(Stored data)
---+---
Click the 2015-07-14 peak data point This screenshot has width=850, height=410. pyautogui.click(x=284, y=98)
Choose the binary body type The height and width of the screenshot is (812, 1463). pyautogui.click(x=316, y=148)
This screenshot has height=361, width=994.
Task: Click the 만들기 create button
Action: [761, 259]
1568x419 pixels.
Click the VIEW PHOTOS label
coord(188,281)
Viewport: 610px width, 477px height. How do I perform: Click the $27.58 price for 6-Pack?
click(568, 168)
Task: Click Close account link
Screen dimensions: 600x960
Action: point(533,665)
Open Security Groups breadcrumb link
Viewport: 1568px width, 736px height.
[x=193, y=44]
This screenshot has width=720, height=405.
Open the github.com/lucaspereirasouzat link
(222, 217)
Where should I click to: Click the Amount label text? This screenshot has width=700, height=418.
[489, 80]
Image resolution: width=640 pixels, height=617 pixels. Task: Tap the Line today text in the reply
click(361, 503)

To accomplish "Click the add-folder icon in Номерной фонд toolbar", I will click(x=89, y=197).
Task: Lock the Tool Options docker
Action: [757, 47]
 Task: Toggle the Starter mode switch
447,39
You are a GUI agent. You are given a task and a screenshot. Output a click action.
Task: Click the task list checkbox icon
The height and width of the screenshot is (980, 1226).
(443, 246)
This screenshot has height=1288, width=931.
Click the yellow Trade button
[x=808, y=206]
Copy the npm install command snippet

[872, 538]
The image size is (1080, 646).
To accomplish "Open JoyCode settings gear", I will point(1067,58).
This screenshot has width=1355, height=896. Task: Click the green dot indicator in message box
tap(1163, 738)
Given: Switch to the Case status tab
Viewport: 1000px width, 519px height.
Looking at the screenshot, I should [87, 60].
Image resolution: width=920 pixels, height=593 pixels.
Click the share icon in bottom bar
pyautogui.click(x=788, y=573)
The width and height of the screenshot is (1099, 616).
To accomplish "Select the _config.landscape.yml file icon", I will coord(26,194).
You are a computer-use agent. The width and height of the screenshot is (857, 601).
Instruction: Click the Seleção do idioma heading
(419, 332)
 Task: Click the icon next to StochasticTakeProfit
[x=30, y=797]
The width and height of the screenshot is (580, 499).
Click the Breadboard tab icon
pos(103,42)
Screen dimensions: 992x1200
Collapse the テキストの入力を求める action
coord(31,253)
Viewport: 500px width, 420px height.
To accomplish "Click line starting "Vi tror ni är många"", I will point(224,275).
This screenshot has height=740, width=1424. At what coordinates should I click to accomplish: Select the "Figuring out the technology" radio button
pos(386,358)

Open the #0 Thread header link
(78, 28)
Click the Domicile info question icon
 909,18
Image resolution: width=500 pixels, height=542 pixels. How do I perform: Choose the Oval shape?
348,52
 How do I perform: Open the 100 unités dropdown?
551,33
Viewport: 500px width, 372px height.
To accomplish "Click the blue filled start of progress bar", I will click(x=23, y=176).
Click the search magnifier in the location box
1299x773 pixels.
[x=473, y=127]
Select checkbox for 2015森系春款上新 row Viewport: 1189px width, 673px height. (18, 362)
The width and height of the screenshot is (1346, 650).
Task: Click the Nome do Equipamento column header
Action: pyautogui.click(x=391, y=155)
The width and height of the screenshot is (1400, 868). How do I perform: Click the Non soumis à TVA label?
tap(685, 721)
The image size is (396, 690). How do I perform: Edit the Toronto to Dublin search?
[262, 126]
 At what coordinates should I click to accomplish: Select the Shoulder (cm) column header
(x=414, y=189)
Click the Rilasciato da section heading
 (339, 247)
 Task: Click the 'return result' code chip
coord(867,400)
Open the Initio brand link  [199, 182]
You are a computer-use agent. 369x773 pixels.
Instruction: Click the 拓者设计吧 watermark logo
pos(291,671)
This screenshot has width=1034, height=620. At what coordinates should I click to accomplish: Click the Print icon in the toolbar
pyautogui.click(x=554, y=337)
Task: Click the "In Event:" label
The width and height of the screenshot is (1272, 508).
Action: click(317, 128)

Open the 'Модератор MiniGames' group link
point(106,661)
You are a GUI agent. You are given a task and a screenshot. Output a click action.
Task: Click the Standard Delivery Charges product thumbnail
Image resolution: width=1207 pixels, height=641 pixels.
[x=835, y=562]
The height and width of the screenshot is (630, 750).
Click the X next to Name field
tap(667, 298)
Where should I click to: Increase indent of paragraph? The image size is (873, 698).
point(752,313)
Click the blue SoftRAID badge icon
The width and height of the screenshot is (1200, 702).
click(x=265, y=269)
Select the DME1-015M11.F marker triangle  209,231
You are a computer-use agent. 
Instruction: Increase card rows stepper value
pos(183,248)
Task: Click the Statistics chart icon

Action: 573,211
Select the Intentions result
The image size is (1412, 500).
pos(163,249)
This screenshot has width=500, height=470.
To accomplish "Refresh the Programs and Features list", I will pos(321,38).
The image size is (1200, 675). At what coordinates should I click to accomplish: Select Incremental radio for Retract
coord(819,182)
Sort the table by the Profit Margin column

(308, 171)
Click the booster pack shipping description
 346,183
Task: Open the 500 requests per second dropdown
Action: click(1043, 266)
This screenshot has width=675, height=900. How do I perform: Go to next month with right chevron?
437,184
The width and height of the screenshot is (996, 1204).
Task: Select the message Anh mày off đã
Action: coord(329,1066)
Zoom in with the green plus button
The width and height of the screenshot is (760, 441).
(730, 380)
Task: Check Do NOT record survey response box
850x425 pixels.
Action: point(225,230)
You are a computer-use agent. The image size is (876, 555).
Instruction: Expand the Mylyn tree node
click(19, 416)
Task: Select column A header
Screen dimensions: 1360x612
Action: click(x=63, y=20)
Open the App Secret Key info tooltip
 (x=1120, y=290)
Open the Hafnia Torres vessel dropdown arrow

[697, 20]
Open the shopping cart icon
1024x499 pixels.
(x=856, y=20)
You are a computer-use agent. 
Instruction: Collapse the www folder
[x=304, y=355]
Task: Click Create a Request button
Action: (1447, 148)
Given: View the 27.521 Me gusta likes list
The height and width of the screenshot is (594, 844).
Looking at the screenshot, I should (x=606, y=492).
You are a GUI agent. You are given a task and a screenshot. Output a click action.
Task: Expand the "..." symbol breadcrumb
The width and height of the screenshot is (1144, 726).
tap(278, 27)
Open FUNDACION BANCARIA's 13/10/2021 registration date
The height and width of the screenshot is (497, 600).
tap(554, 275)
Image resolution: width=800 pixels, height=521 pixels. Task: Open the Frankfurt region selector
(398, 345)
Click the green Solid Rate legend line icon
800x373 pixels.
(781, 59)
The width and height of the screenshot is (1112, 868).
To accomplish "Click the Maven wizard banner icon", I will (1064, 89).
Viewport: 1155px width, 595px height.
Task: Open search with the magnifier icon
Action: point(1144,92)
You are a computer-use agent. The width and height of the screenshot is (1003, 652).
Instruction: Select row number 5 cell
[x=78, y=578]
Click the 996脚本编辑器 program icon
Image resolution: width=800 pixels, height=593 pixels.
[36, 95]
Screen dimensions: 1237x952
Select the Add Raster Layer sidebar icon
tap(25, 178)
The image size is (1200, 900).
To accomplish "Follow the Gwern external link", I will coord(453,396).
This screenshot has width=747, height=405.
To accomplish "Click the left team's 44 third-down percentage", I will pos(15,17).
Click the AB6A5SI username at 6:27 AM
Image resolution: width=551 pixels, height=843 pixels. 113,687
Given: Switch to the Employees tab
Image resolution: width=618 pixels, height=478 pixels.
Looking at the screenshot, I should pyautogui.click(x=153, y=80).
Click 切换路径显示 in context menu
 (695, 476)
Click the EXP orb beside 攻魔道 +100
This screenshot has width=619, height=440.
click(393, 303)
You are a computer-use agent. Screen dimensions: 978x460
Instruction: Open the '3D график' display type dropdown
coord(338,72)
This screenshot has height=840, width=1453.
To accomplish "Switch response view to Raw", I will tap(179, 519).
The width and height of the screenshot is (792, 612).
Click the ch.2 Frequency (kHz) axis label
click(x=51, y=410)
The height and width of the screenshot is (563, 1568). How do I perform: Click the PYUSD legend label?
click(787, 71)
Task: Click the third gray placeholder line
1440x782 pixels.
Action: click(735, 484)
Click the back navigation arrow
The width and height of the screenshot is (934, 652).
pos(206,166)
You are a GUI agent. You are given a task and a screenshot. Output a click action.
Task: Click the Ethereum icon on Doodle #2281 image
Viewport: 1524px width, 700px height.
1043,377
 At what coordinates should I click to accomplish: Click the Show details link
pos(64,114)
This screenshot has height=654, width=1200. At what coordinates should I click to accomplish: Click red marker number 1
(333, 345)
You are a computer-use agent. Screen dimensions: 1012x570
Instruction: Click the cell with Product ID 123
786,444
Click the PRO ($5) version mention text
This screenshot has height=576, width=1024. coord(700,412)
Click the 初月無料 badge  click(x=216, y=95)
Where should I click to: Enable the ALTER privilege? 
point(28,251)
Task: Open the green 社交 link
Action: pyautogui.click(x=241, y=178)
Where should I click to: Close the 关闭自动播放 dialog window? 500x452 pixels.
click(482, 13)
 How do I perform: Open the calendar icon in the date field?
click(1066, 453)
---+---
Prompt: Start at the line with "Viewport: 1524px width, 700px height.". Give that line and every line after it again, word for word, through the last line above.

Written solution:
Viewport: 1524px width, 700px height.
1043,377
 At what coordinates should I click to accomplish: Click the Show details link
pos(64,114)
This screenshot has height=654, width=1200. At what coordinates should I click to accomplish: Click red marker number 1
(333, 345)
You are a computer-use agent. Screen dimensions: 1012x570
Instruction: Click the cell with Product ID 123
786,444
Click the PRO ($5) version mention text
This screenshot has height=576, width=1024. coord(700,412)
Click the 初月無料 badge  click(x=216, y=95)
Where should I click to: Enable the ALTER privilege? 
point(28,251)
Task: Open the green 社交 link
Action: pyautogui.click(x=241, y=178)
Where should I click to: Close the 关闭自动播放 dialog window? 500x452 pixels.
click(482, 13)
 How do I perform: Open the calendar icon in the date field?
click(1066, 453)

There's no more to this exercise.